- [WHAT IS BEING ASKED]
Set out the listing word for word. End with the line that contains "Unsere AllRoad-Partner (223, 1784)".

■ ■ ■ ■ ■

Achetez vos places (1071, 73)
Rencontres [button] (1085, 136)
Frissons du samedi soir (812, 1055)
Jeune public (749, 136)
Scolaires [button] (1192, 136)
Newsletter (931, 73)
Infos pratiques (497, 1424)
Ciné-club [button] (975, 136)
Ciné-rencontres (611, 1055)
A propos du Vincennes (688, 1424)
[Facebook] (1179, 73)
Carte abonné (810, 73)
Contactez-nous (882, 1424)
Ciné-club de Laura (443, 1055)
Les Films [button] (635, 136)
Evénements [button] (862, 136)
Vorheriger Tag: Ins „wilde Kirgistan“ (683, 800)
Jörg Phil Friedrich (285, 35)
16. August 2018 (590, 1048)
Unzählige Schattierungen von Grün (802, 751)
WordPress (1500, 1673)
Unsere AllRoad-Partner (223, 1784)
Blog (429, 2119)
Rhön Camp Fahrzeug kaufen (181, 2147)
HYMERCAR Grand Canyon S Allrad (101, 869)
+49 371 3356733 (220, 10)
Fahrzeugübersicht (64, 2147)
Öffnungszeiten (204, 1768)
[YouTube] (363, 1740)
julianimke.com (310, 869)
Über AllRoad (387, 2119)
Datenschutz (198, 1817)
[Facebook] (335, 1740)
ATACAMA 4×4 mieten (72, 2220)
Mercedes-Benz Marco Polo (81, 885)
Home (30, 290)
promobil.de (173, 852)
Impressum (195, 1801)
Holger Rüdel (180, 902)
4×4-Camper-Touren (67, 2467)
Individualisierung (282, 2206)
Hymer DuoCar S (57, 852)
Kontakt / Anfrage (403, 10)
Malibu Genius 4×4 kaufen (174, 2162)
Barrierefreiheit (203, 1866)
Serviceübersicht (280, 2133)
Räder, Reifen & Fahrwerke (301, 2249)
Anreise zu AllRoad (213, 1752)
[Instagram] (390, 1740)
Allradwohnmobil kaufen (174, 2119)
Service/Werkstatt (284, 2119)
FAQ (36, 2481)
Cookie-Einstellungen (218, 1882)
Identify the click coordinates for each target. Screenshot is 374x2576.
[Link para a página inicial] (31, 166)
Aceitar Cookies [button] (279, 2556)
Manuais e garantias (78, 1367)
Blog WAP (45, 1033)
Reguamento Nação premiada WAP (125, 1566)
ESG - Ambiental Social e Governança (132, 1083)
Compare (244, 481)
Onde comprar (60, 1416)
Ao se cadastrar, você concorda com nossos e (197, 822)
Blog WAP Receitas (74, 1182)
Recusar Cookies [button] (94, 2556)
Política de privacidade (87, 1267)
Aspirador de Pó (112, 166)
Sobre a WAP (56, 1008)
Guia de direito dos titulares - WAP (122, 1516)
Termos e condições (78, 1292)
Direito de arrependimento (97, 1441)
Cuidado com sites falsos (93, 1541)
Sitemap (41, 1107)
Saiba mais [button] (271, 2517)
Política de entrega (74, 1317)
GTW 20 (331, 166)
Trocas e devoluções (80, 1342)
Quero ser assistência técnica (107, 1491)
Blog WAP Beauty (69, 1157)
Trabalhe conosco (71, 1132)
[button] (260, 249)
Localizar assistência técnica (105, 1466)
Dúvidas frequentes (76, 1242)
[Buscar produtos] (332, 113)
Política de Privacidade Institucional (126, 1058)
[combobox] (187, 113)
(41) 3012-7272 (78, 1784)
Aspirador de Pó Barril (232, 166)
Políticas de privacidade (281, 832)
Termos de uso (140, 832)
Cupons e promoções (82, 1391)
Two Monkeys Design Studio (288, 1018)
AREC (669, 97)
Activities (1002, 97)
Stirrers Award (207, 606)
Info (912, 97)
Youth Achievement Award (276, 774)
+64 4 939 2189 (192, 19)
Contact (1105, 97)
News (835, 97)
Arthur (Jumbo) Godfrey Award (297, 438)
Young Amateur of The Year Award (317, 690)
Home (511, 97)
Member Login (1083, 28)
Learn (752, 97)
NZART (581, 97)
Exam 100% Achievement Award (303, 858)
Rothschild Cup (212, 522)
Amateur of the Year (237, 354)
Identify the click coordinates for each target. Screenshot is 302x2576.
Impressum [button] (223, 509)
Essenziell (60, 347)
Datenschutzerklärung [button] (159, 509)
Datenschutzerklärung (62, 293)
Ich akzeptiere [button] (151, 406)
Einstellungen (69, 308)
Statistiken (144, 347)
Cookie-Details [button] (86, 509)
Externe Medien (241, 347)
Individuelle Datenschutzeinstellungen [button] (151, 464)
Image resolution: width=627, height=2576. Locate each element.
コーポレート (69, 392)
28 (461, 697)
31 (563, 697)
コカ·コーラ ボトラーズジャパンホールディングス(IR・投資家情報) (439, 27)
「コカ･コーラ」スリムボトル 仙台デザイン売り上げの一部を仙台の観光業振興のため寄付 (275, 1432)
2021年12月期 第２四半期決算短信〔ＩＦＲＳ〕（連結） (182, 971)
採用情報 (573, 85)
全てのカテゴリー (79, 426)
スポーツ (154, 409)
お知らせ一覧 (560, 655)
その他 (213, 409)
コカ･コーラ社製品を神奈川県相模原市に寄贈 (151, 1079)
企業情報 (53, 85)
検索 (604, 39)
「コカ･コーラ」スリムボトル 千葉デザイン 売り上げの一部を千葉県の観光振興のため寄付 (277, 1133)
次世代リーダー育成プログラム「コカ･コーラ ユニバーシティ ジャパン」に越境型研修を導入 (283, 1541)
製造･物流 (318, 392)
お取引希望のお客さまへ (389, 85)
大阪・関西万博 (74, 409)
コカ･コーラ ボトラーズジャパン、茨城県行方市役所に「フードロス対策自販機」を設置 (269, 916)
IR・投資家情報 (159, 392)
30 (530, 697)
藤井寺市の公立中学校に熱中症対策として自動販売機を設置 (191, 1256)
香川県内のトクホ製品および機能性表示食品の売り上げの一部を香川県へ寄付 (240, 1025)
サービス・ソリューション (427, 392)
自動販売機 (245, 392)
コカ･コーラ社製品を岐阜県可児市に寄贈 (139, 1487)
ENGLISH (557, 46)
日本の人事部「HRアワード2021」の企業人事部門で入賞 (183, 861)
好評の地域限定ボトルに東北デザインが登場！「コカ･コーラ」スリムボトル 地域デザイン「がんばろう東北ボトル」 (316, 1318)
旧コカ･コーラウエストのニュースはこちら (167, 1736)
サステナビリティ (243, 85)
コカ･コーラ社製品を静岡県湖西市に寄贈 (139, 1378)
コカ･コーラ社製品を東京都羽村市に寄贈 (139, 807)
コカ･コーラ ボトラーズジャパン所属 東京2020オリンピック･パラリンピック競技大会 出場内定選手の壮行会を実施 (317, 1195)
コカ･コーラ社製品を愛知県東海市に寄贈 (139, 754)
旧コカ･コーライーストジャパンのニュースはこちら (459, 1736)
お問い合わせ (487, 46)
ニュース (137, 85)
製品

■ ■ ■ ■ ■

- [SOLUTION TO THIS EXERCISE]
Achetez vos places (1071, 73)
Rencontres [button] (1085, 136)
Frissons du samedi soir (812, 1055)
Jeune public (749, 136)
Scolaires [button] (1192, 136)
Newsletter (931, 73)
Infos pratiques (497, 1424)
Ciné-club [button] (975, 136)
Ciné-rencontres (611, 1055)
A propos du Vincennes (688, 1424)
[Facebook] (1179, 73)
Carte abonné (810, 73)
Contactez-nous (882, 1424)
Ciné-club de Laura (443, 1055)
Les Films [button] (635, 136)
Evénements [button] (862, 136)
Vorheriger Tag: Ins „wilde Kirgistan“ (683, 800)
Jörg Phil Friedrich (285, 35)
16. August 2018 (590, 1048)
Unzählige Schattierungen von Grün (802, 751)
WordPress (1500, 1673)
Unsere AllRoad-Partner (223, 1784)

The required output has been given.